Please rewrite the records, from the start up to and including the line that contains "tap(1292, 91)", as a JSON list of strings with one string per line, omitting blank lines.

+ + + +

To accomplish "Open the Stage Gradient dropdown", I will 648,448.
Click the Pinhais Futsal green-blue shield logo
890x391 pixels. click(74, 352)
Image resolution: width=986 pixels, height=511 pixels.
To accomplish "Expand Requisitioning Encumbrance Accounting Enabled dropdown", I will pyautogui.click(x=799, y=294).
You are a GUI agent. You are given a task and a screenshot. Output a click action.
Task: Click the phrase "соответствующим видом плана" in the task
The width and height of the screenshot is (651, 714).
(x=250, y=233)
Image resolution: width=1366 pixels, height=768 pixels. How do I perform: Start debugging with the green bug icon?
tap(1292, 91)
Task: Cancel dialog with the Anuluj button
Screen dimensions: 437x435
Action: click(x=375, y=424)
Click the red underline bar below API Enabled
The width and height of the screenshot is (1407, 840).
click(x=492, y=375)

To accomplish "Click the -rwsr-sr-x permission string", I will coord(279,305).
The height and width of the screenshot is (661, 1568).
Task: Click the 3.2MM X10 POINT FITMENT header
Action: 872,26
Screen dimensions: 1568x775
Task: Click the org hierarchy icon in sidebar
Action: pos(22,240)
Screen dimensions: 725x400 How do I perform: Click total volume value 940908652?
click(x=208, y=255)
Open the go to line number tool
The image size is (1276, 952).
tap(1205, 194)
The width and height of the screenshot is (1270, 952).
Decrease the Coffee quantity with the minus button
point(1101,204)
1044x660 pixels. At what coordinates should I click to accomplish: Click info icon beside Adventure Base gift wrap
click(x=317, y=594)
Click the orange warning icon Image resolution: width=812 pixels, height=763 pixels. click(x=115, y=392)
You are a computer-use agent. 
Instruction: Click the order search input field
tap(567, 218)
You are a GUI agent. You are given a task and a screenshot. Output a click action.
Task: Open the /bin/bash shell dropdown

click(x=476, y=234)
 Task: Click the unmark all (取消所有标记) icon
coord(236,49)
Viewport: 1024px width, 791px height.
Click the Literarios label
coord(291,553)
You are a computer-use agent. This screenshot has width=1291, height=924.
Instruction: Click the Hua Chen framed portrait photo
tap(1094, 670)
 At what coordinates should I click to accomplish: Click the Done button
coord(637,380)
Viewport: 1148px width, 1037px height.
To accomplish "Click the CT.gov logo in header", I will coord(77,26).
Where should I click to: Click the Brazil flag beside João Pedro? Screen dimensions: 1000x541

+ + + +

• THE SOLUTION:
[
  "To accomplish \"Open the Stage Gradient dropdown\", I will 648,448.",
  "Click the Pinhais Futsal green-blue shield logo",
  "890x391 pixels. click(74, 352)",
  "Image resolution: width=986 pixels, height=511 pixels.",
  "To accomplish \"Expand Requisitioning Encumbrance Accounting Enabled dropdown\", I will pyautogui.click(x=799, y=294).",
  "You are a GUI agent. You are given a task and a screenshot. Output a click action.",
  "Task: Click the phrase \"соответствующим видом плана\" in the task",
  "The width and height of the screenshot is (651, 714).",
  "(x=250, y=233)",
  "Image resolution: width=1366 pixels, height=768 pixels. How do I perform: Start debugging with the green bug icon?",
  "tap(1292, 91)"
]